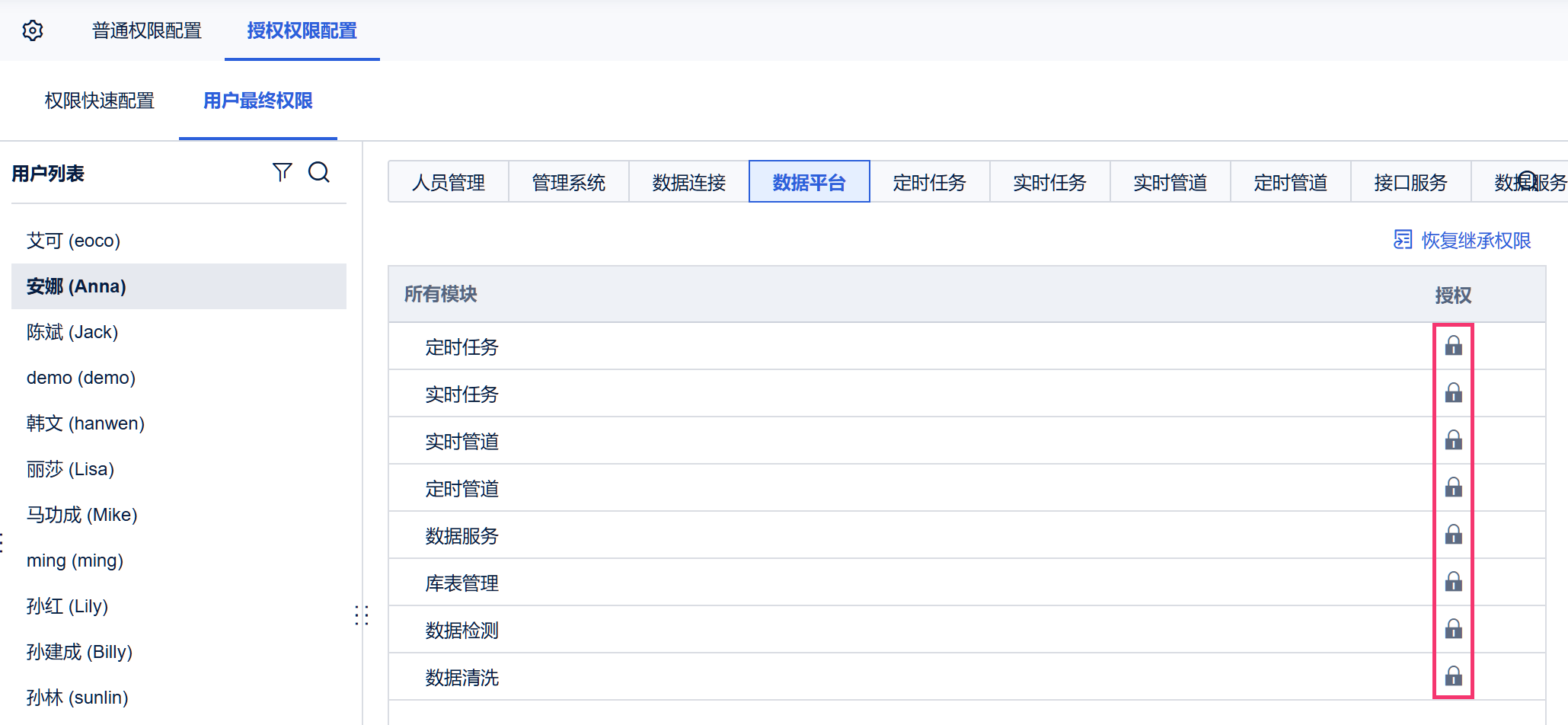Click the search icon over module tabs
The image size is (1568, 725).
pyautogui.click(x=1528, y=180)
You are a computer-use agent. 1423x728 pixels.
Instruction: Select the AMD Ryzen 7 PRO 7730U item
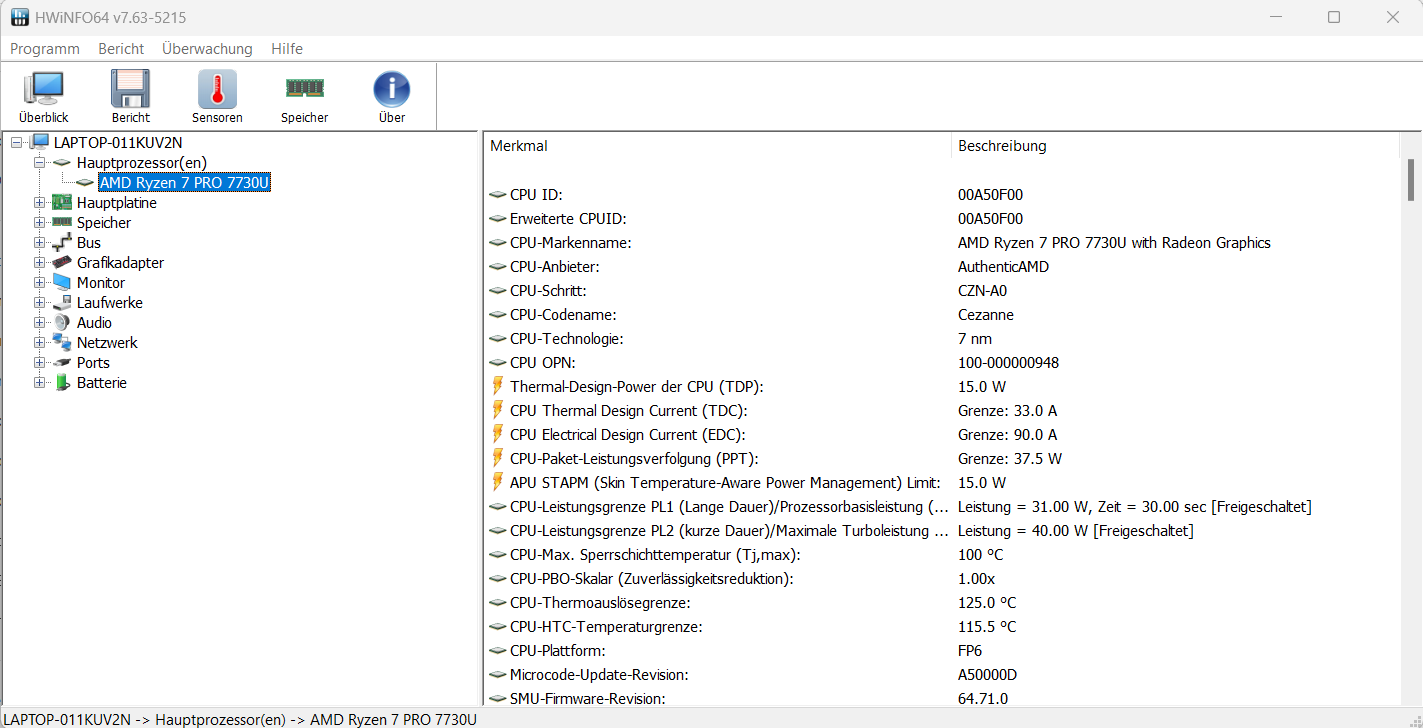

### Work required
Copy nothing but the lines from the line holding "You are a computer-use" through the last line of the entries, exactly, while leaving out the pictures.

### Answer area
You are a computer-use agent. 1423x728 pixels.
Instruction: Select the AMD Ryzen 7 PRO 7730U item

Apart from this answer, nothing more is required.